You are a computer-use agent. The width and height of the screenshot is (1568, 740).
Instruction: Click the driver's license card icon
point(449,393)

---

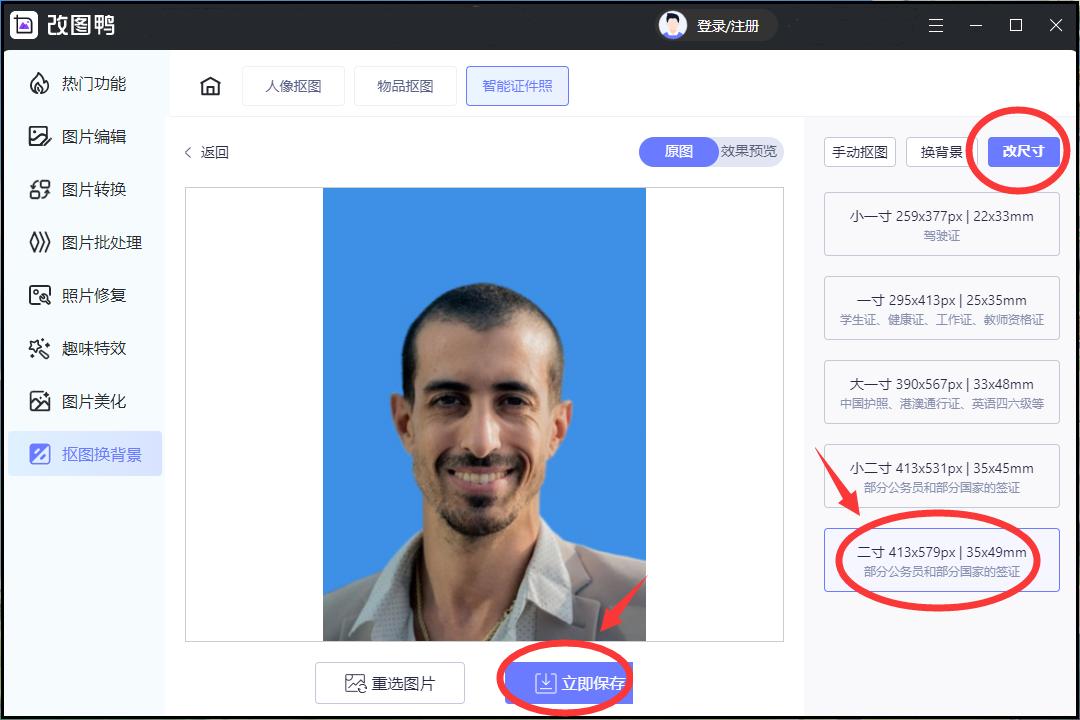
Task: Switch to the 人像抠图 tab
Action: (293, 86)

PROBLEM TO SOLVE: Put the rows from the line with "You are a computer-use" up to and including the line with "point(449,393)" into a two-column CSV headed instruction and response, giving each row one line with its text under instruction and its answer under response. Enclose every field in double quotes and turn any line breaks inside a field into spaces.

PROBLEM SOLUTION:
instruction,response
"You are a computer-use agent. The width and height of the screenshot is (1568, 740). Instruction: Click the driver's license card icon","point(449,393)"